> [EXERCISE AIM]: Within the data that follows, set down exactly the lines from the one containing "Select the crosshair cursor tool" through the one containing "Given: Click save & share url button", both ends included.

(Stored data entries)

________________

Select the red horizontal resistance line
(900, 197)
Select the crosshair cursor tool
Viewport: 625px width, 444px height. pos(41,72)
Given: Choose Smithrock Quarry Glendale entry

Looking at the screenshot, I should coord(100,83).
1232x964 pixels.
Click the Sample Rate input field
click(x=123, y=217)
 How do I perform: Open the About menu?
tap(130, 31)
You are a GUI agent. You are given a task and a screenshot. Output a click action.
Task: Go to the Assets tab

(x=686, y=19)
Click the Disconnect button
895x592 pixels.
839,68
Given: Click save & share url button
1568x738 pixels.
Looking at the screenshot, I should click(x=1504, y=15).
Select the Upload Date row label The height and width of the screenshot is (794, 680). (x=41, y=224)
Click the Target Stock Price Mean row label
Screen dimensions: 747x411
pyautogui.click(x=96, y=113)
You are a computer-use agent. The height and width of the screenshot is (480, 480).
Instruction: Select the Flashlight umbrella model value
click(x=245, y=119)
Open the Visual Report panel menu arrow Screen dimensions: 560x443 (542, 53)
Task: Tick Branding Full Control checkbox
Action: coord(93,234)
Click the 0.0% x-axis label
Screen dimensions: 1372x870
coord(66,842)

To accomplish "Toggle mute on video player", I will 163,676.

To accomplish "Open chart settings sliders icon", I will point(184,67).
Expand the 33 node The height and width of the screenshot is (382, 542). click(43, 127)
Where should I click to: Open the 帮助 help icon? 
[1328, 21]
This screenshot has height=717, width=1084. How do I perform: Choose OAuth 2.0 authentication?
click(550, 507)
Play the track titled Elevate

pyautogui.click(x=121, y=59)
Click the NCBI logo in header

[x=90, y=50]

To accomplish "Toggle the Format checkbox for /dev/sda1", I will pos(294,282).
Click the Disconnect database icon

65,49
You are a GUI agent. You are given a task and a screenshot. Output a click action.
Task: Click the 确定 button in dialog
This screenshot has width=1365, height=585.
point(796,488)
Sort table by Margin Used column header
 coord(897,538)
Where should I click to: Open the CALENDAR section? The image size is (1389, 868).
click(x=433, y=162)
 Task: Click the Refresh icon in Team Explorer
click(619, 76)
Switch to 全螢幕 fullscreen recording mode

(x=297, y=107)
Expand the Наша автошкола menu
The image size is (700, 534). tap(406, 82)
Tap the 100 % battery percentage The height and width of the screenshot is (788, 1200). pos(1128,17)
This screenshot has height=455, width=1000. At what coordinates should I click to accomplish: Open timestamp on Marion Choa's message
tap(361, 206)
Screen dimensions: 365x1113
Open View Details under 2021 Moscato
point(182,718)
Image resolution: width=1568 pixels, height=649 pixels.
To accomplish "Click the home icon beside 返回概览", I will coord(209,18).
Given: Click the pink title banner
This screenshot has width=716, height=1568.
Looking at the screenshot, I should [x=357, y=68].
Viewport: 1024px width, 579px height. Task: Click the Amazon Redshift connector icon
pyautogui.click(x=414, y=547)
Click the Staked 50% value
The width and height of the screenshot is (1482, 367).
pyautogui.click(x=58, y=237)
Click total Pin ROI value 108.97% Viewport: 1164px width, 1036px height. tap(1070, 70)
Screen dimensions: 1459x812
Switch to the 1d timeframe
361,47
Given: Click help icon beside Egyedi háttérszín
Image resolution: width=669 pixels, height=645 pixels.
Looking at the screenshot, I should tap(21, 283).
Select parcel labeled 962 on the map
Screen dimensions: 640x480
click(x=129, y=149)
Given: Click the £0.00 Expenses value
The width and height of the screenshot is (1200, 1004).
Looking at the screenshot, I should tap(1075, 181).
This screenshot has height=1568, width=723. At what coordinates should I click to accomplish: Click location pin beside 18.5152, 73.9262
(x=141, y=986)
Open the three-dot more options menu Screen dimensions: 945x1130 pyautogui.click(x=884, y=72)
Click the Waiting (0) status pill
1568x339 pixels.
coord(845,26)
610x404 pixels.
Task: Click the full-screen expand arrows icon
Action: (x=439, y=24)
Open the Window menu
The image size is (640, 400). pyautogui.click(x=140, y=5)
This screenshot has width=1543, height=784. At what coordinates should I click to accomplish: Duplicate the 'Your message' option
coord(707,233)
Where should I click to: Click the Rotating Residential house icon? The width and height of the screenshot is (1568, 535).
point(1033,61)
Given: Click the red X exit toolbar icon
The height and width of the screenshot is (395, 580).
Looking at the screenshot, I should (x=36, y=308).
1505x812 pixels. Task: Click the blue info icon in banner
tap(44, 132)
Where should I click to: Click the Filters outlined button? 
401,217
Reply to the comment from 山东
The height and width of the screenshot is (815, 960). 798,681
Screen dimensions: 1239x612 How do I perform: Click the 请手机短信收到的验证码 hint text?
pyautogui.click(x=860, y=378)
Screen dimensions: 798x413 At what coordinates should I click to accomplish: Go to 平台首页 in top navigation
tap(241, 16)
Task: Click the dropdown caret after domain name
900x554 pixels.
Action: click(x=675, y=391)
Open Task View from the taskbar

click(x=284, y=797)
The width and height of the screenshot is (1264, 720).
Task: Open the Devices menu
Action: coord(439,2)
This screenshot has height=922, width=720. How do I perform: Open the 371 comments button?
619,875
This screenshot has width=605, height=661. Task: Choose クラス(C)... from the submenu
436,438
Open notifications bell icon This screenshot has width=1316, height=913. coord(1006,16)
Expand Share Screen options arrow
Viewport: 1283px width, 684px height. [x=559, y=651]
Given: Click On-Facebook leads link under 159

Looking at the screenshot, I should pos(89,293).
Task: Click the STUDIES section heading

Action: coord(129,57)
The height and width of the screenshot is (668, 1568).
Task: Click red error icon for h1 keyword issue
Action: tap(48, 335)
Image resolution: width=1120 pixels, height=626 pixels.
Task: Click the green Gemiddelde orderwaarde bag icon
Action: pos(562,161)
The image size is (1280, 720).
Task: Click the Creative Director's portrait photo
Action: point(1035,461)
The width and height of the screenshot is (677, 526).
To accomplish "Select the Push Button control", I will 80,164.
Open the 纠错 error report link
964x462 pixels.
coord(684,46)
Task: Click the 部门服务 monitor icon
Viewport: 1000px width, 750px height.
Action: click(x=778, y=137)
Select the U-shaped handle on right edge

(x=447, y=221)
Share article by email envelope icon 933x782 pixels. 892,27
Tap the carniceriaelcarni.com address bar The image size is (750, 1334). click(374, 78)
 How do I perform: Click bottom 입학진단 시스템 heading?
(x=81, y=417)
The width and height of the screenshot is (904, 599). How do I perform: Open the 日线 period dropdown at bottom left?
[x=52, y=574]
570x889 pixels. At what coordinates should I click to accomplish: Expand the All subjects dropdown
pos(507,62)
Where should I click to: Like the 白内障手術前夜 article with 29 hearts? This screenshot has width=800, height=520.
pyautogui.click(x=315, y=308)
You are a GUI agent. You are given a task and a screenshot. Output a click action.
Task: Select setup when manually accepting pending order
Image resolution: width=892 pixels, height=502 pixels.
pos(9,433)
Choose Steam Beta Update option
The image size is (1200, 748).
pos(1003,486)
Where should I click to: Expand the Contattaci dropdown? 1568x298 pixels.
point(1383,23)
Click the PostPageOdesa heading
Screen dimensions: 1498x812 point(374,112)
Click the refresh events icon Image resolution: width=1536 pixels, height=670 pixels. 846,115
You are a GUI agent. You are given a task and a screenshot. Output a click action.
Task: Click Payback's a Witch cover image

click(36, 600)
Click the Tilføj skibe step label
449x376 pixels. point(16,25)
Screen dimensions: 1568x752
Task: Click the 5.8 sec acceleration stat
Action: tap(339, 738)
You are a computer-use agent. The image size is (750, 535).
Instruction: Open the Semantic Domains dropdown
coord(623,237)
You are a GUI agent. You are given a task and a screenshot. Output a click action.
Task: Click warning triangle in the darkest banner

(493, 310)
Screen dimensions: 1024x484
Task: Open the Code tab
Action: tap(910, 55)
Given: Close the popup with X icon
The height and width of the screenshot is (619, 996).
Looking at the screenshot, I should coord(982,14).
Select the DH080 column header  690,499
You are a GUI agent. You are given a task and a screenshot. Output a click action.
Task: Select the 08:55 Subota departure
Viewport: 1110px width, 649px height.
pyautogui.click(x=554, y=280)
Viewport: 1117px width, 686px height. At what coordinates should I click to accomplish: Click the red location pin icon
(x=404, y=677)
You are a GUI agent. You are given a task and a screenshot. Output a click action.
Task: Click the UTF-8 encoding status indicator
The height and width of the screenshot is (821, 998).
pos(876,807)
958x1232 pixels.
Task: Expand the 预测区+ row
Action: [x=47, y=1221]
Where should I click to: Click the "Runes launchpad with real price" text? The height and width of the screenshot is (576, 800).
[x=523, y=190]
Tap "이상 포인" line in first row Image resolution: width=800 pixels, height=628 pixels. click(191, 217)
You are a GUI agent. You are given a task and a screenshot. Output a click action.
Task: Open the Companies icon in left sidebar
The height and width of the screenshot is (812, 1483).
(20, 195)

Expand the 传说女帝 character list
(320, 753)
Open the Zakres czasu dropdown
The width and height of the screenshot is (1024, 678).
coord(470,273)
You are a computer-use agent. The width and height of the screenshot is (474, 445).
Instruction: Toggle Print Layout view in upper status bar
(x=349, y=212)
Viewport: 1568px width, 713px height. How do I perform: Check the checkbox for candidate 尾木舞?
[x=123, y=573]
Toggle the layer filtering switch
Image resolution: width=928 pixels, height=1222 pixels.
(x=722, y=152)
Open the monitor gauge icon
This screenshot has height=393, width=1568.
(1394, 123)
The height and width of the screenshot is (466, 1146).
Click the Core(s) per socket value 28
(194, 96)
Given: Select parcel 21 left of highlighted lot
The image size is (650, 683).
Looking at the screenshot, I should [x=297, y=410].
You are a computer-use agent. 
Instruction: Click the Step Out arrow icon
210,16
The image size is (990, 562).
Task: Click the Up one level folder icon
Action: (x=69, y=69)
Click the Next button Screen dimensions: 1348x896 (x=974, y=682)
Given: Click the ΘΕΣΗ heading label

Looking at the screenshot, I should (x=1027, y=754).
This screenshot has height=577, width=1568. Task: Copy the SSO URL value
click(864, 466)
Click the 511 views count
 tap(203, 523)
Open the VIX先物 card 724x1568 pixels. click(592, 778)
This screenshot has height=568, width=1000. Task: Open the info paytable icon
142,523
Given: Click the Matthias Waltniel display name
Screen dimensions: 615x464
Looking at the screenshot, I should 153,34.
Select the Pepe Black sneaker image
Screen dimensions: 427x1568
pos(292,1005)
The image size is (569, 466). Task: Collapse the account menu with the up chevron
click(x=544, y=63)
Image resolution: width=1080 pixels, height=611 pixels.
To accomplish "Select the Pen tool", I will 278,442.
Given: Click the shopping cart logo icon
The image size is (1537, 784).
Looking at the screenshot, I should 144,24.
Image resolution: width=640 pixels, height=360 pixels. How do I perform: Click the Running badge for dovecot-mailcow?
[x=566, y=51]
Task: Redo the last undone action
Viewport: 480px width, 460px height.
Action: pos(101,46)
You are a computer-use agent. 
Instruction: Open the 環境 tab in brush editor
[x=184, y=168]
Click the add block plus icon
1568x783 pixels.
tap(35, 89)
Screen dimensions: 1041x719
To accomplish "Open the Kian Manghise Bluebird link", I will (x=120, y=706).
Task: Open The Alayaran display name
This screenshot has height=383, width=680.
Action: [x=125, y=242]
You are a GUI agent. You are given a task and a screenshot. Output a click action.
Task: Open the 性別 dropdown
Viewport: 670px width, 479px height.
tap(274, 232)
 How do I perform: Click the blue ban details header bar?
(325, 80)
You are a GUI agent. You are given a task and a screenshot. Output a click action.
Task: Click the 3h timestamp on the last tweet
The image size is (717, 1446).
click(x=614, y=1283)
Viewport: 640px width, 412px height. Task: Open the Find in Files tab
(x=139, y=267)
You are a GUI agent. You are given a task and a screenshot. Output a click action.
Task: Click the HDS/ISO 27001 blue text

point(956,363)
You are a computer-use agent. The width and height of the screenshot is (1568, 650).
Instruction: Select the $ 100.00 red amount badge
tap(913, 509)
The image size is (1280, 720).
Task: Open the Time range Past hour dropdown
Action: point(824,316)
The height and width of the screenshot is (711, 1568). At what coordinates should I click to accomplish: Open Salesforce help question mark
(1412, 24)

________________

> [RESULT FOR THIS TASK]:
Select the crosshair cursor tool
Viewport: 625px width, 444px height. pos(41,72)
Given: Choose Smithrock Quarry Glendale entry

Looking at the screenshot, I should coord(100,83).
1232x964 pixels.
Click the Sample Rate input field
click(x=123, y=217)
 How do I perform: Open the About menu?
tap(130, 31)
You are a GUI agent. You are given a task and a screenshot. Output a click action.
Task: Go to the Assets tab

(x=686, y=19)
Click the Disconnect button
895x592 pixels.
839,68
Given: Click save & share url button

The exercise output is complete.